[Start of Attachment]

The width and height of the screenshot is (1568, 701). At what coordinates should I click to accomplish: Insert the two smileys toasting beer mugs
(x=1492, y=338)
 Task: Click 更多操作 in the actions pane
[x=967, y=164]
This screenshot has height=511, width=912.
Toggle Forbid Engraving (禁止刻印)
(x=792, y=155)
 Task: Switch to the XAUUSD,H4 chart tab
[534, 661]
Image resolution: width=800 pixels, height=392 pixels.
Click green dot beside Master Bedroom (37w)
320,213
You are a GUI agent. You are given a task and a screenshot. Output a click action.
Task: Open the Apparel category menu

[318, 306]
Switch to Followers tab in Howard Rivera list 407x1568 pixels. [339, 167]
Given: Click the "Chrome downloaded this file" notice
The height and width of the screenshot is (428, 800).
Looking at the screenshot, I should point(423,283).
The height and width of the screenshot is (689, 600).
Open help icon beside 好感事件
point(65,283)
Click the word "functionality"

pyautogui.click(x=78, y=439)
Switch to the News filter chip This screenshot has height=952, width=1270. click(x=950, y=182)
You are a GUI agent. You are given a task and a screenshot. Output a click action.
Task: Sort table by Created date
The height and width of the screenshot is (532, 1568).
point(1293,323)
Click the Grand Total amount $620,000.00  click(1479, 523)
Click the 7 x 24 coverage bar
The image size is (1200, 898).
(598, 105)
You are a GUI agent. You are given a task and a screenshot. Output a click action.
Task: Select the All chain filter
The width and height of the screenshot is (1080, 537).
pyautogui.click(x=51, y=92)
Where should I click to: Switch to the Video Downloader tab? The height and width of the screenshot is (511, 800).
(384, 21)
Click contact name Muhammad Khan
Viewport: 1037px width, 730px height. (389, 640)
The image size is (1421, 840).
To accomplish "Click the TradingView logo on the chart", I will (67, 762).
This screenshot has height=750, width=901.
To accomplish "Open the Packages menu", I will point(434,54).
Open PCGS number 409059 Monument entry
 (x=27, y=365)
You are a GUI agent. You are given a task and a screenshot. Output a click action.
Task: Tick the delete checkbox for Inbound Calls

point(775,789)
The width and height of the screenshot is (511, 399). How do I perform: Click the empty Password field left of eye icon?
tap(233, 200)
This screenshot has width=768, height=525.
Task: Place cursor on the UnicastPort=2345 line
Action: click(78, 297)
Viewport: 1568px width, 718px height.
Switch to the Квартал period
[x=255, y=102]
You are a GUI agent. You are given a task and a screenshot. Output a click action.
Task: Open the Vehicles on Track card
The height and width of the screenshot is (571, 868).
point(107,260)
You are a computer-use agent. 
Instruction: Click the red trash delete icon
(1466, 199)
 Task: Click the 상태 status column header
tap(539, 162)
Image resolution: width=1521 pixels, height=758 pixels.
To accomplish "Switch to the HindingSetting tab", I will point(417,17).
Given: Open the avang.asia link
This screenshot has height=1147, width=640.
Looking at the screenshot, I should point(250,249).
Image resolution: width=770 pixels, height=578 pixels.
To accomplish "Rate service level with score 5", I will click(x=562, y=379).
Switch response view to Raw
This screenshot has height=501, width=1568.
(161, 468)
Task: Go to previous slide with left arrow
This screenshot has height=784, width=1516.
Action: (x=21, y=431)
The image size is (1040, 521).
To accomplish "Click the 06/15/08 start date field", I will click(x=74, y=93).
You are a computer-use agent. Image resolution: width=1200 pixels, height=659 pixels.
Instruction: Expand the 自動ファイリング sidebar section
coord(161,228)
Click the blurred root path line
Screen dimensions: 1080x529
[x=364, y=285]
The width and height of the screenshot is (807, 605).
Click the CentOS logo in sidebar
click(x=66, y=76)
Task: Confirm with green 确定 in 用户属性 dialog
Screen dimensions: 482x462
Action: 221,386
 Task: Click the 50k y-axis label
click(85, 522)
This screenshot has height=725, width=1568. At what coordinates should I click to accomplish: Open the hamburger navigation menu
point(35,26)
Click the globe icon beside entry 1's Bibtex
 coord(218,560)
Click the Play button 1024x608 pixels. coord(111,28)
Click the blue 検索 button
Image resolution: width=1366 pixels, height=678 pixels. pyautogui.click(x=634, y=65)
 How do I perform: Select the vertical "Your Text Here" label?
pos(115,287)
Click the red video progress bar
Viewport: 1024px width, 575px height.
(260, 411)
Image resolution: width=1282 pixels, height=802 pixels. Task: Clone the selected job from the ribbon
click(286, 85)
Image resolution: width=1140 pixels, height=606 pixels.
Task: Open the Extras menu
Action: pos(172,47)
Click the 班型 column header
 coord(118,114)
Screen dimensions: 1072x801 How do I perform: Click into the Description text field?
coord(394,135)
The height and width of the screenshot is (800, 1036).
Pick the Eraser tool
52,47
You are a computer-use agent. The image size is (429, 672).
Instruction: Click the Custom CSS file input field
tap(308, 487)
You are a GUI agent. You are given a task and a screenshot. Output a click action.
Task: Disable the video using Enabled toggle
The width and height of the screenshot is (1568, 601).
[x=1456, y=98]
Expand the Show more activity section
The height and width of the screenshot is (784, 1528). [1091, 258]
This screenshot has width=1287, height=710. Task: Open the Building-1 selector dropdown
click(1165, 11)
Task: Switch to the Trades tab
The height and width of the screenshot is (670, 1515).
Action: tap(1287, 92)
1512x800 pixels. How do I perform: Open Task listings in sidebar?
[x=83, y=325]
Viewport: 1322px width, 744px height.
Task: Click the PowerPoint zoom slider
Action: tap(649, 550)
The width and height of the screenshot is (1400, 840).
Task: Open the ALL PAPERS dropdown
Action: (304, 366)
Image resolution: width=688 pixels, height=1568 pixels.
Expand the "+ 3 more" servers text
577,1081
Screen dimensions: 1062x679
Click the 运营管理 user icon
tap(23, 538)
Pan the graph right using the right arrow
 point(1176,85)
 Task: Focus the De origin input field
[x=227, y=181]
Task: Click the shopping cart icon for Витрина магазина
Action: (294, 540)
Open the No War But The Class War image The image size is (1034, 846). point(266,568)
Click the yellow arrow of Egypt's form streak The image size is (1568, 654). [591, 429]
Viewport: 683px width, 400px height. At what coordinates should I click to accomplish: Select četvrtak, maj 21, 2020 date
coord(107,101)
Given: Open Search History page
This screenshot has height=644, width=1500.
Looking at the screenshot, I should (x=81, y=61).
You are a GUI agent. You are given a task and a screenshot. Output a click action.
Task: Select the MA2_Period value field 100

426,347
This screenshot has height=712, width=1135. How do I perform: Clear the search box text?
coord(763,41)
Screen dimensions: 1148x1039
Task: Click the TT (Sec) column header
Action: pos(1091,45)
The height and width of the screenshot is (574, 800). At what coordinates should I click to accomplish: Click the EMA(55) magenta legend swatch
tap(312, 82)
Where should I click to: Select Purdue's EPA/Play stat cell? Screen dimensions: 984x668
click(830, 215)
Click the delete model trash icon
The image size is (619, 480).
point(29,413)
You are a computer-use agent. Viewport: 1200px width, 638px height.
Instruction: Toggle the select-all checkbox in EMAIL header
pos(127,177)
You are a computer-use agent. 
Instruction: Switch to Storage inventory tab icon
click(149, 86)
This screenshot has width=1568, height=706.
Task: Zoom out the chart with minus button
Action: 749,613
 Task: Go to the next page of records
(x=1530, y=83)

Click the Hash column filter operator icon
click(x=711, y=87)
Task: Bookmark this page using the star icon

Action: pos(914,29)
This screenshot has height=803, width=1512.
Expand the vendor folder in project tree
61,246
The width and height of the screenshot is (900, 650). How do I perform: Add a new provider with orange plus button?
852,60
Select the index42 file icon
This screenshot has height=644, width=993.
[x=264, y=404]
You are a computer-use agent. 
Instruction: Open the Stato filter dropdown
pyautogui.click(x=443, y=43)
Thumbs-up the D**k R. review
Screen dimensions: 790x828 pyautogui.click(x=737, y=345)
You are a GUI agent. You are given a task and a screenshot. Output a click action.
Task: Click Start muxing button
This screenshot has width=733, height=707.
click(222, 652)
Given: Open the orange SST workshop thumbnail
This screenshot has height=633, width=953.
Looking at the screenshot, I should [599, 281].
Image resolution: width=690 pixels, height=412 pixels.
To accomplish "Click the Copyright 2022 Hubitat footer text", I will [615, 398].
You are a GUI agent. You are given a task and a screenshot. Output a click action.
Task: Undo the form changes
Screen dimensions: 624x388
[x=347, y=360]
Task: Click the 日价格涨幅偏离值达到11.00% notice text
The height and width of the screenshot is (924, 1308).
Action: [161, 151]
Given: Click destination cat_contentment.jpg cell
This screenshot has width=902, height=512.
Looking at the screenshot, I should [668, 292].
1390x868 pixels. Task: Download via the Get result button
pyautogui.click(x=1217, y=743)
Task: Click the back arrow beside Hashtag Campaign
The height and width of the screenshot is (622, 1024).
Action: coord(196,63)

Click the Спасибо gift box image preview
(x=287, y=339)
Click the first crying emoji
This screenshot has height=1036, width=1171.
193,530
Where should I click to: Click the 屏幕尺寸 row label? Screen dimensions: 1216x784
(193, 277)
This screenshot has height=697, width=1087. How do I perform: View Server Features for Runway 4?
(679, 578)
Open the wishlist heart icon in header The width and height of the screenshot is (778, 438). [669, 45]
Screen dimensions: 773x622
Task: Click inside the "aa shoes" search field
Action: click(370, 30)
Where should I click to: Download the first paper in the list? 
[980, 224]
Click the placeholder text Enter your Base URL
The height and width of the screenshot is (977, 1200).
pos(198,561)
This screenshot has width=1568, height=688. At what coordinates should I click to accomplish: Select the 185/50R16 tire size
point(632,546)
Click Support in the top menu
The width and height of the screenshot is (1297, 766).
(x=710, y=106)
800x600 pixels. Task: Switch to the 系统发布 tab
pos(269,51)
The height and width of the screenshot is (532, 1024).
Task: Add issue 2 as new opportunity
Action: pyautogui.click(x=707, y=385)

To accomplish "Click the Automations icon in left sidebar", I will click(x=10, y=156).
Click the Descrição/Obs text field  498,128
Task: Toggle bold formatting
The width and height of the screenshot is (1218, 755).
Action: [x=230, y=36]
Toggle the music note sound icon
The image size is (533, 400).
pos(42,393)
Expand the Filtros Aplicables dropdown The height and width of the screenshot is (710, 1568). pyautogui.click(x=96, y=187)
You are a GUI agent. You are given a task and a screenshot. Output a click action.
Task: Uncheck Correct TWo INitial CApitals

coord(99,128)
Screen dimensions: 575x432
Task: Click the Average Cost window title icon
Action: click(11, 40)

[End of Attachment]

Problem details
Isolate the lines above that contain the word "will" and copy them.

Written solution
To accomplish "Click the TradingView logo on the chart", I will (67, 762).
To accomplish "Open the Packages menu", I will point(434,54).
To accomplish "Switch to the HindingSetting tab", I will point(417,17).
To accomplish "Rate service level with score 5", I will click(x=562, y=379).
To accomplish "Click the 06/15/08 start date field", I will click(x=74, y=93).
To accomplish "Click the Copyright 2022 Hubitat footer text", I will [615, 398].
To accomplish "Click the Automations icon in left sidebar", I will click(x=10, y=156).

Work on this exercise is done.